Excerpted data |
§ §

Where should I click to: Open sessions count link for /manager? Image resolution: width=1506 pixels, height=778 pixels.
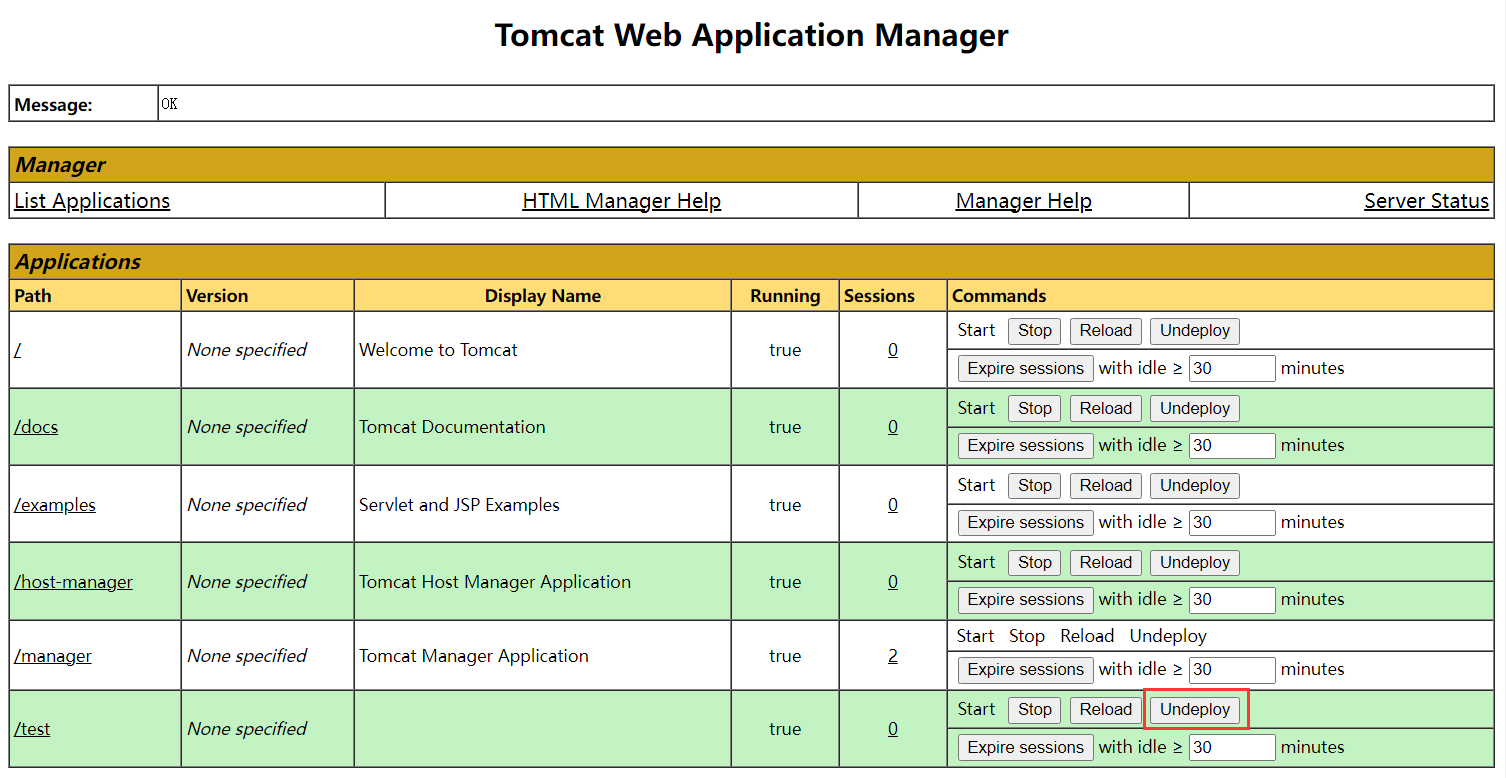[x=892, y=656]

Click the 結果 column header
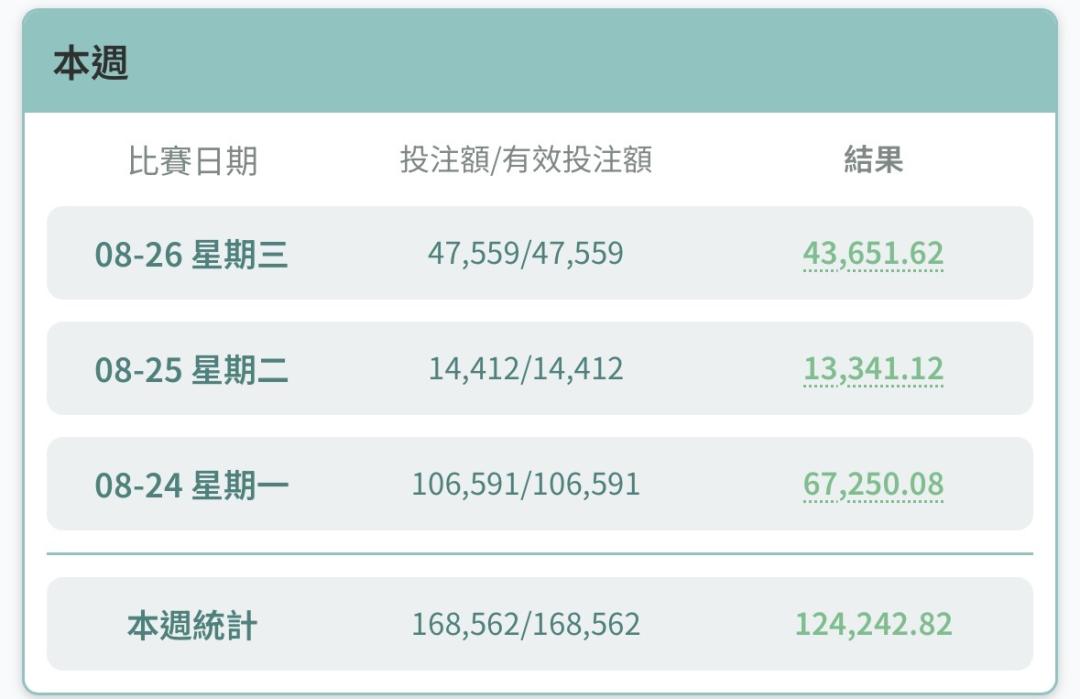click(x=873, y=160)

§ §

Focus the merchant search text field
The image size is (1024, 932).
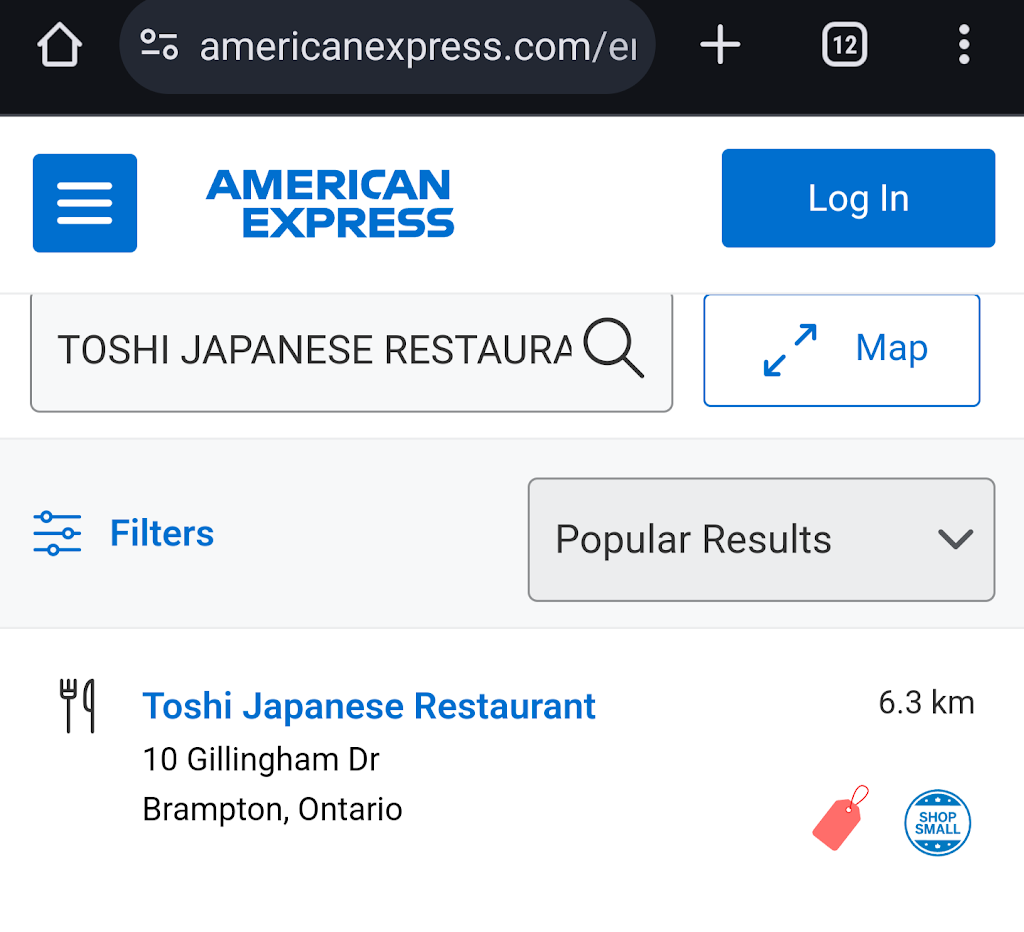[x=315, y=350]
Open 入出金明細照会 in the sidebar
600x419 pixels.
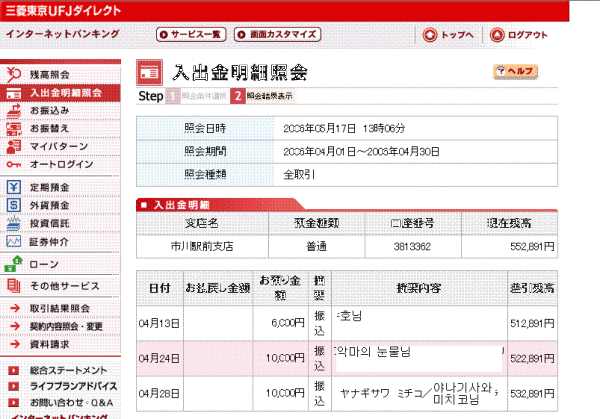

§ §

Problem statement | Would you give again, exactly, the lines in the data above that run from the line containing "Focus the merchant search text field" to the line containing "600x419 pixels."? Include both ends and no pictures.

Answer to the exercise |
Focus the merchant search text field
The image size is (1024, 932).
[x=315, y=350]
Open 入出金明細照会 in the sidebar
600x419 pixels.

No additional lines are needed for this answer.